Input: A set of axis-aligned rectangles touching some curve.

Task: Find the maximum independent set of rectangles.

I think I remember the paper was presenting an approximation algorithm with a large approximation ratio, and anyway it was not the main focus of the authors (but to be honest I don’t remember).

After some quick research, it appeared that the general problem of maximum independent set of rectangles (without the curve) was a popular one, thus worth studying even in special cases. The idea was to simplify it even more than in the IPCO paper and to try to have a clean approximation algorithm with a small approximation ratio. We ended up studying configurations where the curve is a decreasing straight line.

## Some results

After some time, we basically had two results: a polynomial-time exact algorithm for this case, and a characterization of the intersection graph. Here the intersection graph is defined by creating a node for each rectangle and having an edge when the two corresponding rectangles intersect

The characterization is the following: a graph is the intersection graph
of rectangles intersecting a diagonal line (that we called *diagonal
rectangle graphs*) if and only if there exists an ordering of the nodes
such that the following pattern does *not* appear: four nodes $a< b < c < d$,
such that $(a,c)$ and $(b,d)$ are edges and $(b,c)$ is not an edge.

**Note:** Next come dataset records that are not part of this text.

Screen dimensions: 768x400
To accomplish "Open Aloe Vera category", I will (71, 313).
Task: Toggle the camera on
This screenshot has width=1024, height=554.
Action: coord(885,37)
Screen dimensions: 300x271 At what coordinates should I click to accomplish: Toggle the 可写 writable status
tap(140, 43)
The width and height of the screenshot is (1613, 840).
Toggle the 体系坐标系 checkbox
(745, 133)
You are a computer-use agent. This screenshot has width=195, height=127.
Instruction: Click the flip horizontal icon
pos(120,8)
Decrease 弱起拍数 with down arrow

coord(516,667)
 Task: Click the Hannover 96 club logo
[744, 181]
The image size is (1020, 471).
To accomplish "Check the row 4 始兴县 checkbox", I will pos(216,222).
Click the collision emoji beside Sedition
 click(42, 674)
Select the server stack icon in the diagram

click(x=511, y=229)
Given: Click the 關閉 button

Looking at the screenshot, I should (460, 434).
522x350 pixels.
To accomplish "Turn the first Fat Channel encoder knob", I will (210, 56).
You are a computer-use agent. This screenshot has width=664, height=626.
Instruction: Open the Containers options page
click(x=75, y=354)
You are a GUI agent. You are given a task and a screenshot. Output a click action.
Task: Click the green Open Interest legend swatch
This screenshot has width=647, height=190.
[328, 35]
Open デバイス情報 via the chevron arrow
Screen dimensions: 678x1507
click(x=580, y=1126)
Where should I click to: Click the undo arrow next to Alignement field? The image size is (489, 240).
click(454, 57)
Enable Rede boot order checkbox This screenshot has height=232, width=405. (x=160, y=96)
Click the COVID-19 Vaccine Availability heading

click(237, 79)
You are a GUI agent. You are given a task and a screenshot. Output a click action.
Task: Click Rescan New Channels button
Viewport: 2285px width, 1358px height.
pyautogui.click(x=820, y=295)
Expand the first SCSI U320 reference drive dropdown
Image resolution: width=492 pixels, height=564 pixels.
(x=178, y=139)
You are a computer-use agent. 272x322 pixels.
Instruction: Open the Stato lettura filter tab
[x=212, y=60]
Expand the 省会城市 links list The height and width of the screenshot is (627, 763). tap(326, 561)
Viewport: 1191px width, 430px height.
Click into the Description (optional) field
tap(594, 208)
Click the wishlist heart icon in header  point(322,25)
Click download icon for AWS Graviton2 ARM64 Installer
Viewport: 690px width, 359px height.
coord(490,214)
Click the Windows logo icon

It is easy to see that, if you consider the ordering of the rectangles
along the diagonal, it is not possible to have some rectangles $A$, $B$,
$C$ and $D$ in this order, such that $A$ and $C$ intersect, and $B$ and
$D$ intersect, but $B$ and $C$ *do not* intersect.

It is not much harder to prove the full characterization.

## First twist and sensors

Then I gave a talk at the local seminar about these results, and someone in the audience asked “How long have you been working on that? Because we have been working on the exact same graphs.” It was Mauricio Soto who was working 200 meters away from my office. He and Christopher Thraves had been working on the graph class (and not the optimization problem) for some time, and ended up with the same characterization. What is funny is that they came from a completely different path.

Mauricio and Chirstopher were interested in sensor networks. A classic model for those, is to consider that you have some sensors in the plane, and that every sensor can communicate with the other sensors that are at distance at most $d$ (where $d$ is some parameter).

Now you can associate a graph with this model: a node for each sensor, and an edge every time two sensors can communicate.

This is equivalent to consider the intersection graph where you have a disks of radius $d/2$ around each sensor, and put an edge if the disks intersect.

And as we can re-scale everything, we can say that $d/2=1$ and the class of graphs is called unit disk graphs.

Now what Mauriocio and Christopher were after was a class of graphs that could handle the cases where the sensors do not have the same range in every direction (because of technology issues or obstacles) and are not identical. As this is a pretty wild scenario, they decided to start with the case where the sensors are aligned. Now every sensor has a position on the line and an interval that represent the zone it can “see”. The graph that they associate with this case is the intersection graph where two sensors “intersect” if they can see each other, that is if each sensor is in the interval of the other.

And now this class of graphs they call *p-box graphs*, ends up being
the exact same class as our diagonal rectangle graphs!
Basically if you take the branch of the interval that is on the right to
the sensor point and make it vertical, you can create a rectangle.

In the end, their work was more on the graph theory aspects and ours more on the optimization side, so we decide not to merge the results, and to continue on our respective paths (acknowledging the other group in the future papers).

### Notes

- The paper by Mauricio and Christopher.
- Thanks to Fabien Dufoulon for spotting some typos.